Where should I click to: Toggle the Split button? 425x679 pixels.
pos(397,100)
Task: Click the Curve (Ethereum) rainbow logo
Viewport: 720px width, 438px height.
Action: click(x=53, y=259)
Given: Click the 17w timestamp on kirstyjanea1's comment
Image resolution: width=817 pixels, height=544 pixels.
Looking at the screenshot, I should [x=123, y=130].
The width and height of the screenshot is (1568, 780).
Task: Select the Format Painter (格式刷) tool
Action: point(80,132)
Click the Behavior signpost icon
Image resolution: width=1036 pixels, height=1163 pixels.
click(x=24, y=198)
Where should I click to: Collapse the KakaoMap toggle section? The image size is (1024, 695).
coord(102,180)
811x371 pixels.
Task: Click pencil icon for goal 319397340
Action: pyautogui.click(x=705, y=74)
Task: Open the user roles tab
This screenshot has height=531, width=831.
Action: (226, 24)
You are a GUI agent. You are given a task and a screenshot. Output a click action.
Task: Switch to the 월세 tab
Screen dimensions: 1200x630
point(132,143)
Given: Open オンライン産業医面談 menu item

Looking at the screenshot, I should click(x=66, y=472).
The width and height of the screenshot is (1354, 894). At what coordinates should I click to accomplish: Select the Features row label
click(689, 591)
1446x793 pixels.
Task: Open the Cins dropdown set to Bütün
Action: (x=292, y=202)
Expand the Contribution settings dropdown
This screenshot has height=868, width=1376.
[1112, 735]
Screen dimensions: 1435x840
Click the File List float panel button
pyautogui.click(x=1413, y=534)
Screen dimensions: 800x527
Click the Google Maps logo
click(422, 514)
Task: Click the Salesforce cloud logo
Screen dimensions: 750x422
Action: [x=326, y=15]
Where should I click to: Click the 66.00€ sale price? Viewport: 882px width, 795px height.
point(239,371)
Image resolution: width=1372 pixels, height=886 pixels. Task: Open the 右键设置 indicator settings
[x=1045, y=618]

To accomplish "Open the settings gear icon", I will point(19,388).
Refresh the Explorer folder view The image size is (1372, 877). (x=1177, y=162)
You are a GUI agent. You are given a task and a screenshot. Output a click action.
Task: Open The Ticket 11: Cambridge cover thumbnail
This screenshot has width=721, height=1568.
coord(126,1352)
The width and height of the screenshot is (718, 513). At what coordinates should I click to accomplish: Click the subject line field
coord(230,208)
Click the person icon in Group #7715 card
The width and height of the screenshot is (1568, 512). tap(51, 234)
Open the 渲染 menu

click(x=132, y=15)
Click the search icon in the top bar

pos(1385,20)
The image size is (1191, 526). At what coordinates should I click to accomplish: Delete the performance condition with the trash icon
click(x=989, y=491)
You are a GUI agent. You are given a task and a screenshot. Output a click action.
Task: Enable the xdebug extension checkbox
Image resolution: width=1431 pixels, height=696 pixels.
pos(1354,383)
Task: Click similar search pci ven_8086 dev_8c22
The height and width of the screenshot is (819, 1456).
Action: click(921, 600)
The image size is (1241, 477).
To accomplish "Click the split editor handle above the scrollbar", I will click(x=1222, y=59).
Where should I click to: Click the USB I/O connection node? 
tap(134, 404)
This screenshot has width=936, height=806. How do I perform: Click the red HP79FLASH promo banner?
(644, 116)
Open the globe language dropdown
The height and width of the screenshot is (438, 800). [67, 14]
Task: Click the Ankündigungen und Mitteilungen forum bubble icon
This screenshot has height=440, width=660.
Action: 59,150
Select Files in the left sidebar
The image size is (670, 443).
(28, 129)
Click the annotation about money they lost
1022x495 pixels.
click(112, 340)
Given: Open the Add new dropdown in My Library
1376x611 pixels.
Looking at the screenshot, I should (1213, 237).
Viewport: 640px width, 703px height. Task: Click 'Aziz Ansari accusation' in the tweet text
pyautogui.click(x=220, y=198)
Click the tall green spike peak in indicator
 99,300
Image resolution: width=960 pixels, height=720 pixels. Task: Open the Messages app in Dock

● ● ● ●

Arrange the items from the line with "I will point(19,388)." to the line with "Refresh the Explorer", both lines included, as a two-column CSV with the headers text and answer. Give one row per item, with each value in a single quoted field and any line breaks replaced by spaces.

* REPLY TO THE EXERCISE *
text,answer
"To accomplish ""Open the settings gear icon"",","I will point(19,388)."
"Refresh the Explorer folder view The image size is (1372, 877).","(x=1177, y=162)"